_Task instructions_: Below are some records. Return exactly the lines from the one with "Image resolution: width=1185" to the one with "1232x401 pixels.", and nothing else.

*** Begin section ***

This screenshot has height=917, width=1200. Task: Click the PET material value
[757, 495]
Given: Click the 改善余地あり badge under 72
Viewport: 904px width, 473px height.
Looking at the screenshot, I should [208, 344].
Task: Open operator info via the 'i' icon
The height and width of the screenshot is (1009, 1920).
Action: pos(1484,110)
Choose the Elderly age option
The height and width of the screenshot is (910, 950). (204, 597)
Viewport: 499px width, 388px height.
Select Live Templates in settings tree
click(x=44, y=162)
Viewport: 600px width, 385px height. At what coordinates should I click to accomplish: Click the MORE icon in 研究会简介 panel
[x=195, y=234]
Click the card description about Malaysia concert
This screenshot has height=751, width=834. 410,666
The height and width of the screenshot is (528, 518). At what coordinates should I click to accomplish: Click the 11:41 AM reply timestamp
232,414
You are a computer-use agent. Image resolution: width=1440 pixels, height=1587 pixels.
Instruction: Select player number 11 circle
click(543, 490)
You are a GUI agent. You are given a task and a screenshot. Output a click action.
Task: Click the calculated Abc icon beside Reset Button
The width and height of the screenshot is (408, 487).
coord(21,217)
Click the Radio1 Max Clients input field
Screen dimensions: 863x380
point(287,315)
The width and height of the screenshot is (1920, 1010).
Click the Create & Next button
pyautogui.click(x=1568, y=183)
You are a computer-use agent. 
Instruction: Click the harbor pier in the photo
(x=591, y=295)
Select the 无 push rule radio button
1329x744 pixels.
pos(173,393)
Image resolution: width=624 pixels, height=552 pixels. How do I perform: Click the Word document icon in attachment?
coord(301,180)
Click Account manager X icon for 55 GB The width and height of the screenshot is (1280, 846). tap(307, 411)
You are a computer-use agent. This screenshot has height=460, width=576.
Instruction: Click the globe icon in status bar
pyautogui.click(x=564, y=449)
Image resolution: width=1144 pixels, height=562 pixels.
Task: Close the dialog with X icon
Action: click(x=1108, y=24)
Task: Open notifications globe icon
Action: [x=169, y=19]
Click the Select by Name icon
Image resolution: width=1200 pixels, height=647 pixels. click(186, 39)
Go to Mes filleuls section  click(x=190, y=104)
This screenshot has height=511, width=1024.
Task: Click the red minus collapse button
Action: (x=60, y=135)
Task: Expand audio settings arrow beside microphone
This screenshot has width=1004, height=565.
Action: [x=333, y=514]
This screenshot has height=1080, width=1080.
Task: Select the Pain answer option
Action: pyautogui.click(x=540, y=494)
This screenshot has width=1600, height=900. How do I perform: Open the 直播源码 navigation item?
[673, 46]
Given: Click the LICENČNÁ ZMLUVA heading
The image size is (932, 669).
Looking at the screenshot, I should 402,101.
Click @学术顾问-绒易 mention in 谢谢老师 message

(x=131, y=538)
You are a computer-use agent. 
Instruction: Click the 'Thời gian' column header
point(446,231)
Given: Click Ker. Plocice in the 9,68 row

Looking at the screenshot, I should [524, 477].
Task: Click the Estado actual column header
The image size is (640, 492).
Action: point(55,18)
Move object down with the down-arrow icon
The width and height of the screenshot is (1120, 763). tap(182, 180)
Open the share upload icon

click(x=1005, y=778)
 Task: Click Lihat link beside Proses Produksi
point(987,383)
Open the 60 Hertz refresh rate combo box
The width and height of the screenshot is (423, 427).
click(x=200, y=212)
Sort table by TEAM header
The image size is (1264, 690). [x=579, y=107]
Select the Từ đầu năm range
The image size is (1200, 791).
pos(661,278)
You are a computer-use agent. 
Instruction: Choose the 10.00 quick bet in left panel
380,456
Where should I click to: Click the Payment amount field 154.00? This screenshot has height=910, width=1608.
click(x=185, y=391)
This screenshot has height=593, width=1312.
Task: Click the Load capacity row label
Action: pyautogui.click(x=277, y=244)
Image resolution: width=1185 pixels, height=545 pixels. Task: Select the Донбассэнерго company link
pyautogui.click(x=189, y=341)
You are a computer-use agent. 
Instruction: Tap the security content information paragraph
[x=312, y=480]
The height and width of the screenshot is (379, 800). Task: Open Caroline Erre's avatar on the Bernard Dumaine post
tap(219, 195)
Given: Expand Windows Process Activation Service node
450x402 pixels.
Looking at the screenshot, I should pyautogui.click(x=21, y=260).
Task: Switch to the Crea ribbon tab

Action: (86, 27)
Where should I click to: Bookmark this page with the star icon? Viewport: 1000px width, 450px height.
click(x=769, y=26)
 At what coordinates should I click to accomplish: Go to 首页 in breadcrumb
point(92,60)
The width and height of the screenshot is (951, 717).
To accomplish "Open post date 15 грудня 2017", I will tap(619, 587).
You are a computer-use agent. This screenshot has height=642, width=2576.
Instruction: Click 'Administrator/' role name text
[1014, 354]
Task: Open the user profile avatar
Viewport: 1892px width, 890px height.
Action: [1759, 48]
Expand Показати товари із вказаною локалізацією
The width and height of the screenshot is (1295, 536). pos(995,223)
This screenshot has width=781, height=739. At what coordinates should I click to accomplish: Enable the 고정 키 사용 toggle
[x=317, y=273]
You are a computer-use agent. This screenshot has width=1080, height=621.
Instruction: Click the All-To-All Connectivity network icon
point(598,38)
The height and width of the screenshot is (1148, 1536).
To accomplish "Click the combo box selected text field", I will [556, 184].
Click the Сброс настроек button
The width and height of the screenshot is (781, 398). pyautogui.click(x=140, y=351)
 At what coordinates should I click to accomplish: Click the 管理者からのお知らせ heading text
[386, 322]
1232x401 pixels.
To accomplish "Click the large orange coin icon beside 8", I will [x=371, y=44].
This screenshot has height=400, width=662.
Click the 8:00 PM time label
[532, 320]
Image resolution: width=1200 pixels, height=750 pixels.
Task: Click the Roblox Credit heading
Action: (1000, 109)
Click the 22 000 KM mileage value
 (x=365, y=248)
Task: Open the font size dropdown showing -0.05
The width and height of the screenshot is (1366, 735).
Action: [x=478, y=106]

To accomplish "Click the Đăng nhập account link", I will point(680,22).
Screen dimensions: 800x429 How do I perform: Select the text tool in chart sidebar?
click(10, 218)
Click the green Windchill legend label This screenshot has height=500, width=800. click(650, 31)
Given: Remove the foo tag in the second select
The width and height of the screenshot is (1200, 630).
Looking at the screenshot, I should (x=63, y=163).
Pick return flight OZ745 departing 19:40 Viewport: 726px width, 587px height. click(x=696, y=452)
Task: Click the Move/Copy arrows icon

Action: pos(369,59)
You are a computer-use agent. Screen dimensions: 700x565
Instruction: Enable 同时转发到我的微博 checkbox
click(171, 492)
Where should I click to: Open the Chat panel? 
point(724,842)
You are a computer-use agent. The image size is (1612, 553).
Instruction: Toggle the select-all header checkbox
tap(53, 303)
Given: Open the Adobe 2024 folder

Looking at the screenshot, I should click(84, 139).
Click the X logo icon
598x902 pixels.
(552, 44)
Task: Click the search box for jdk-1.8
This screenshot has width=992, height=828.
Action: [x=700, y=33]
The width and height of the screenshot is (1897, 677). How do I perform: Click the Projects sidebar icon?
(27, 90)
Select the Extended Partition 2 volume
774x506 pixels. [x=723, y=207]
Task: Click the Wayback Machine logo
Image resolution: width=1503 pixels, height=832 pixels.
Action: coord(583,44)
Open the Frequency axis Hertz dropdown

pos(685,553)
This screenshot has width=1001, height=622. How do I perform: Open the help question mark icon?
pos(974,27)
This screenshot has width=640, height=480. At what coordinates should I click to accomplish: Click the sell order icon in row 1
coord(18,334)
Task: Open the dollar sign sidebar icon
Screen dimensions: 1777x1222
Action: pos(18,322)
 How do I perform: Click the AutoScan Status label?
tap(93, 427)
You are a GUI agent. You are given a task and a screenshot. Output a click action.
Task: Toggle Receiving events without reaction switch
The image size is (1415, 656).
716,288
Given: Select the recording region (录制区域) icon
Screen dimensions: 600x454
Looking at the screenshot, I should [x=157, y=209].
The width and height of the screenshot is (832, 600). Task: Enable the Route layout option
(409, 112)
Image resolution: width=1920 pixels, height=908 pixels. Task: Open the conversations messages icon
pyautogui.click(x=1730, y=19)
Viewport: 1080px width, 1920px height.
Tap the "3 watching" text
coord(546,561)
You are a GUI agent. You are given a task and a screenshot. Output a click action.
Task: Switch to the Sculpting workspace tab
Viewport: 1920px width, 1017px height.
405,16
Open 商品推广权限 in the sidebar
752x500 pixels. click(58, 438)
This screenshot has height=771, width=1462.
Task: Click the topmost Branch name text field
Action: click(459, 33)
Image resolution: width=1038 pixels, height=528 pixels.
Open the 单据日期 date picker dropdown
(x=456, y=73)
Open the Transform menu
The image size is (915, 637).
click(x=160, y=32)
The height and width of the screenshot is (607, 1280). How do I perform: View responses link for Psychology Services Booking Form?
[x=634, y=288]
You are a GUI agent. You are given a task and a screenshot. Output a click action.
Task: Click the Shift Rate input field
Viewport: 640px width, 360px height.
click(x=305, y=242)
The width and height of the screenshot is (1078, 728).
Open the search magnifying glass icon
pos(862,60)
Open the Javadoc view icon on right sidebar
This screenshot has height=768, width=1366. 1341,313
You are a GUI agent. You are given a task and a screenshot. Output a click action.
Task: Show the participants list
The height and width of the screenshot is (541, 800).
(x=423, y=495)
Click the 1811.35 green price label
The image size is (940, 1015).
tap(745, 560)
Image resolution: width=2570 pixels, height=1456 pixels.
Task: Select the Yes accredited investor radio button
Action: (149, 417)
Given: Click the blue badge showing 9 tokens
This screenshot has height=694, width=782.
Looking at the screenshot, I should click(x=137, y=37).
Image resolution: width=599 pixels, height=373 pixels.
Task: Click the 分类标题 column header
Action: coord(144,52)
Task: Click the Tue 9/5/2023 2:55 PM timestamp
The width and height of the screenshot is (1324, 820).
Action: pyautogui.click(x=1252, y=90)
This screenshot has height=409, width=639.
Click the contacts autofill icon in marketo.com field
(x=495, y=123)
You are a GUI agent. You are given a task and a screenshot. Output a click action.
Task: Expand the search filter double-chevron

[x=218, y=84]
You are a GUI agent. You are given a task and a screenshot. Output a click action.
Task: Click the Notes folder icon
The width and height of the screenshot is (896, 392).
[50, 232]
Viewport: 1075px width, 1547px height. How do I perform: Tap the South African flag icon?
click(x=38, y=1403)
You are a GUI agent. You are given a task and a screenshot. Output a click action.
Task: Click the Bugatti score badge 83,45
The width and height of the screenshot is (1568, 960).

*** End section ***

_Completed exercise_:
Image resolution: width=1185 pixels, height=545 pixels. Task: Select the Донбассэнерго company link
pyautogui.click(x=189, y=341)
You are a computer-use agent. 
Instruction: Tap the security content information paragraph
[x=312, y=480]
The height and width of the screenshot is (379, 800). Task: Open Caroline Erre's avatar on the Bernard Dumaine post
tap(219, 195)
Given: Expand Windows Process Activation Service node
450x402 pixels.
Looking at the screenshot, I should pyautogui.click(x=21, y=260).
Task: Switch to the Crea ribbon tab

Action: (86, 27)
Where should I click to: Bookmark this page with the star icon? Viewport: 1000px width, 450px height.
click(x=769, y=26)
 At what coordinates should I click to accomplish: Go to 首页 in breadcrumb
point(92,60)
The width and height of the screenshot is (951, 717).
To accomplish "Open post date 15 грудня 2017", I will tap(619, 587).
You are a computer-use agent. This screenshot has height=642, width=2576.
Instruction: Click 'Administrator/' role name text
[1014, 354]
Task: Open the user profile avatar
Viewport: 1892px width, 890px height.
Action: [1759, 48]
Expand Показати товари із вказаною локалізацією
The width and height of the screenshot is (1295, 536). pos(995,223)
This screenshot has width=781, height=739. At what coordinates should I click to accomplish: Enable the 고정 키 사용 toggle
[x=317, y=273]
You are a computer-use agent. This screenshot has width=1080, height=621.
Instruction: Click the All-To-All Connectivity network icon
point(598,38)
The height and width of the screenshot is (1148, 1536).
To accomplish "Click the combo box selected text field", I will [556, 184].
Click the Сброс настроек button
The width and height of the screenshot is (781, 398). pyautogui.click(x=140, y=351)
 At what coordinates should I click to accomplish: Click the 管理者からのお知らせ heading text
[386, 322]
1232x401 pixels.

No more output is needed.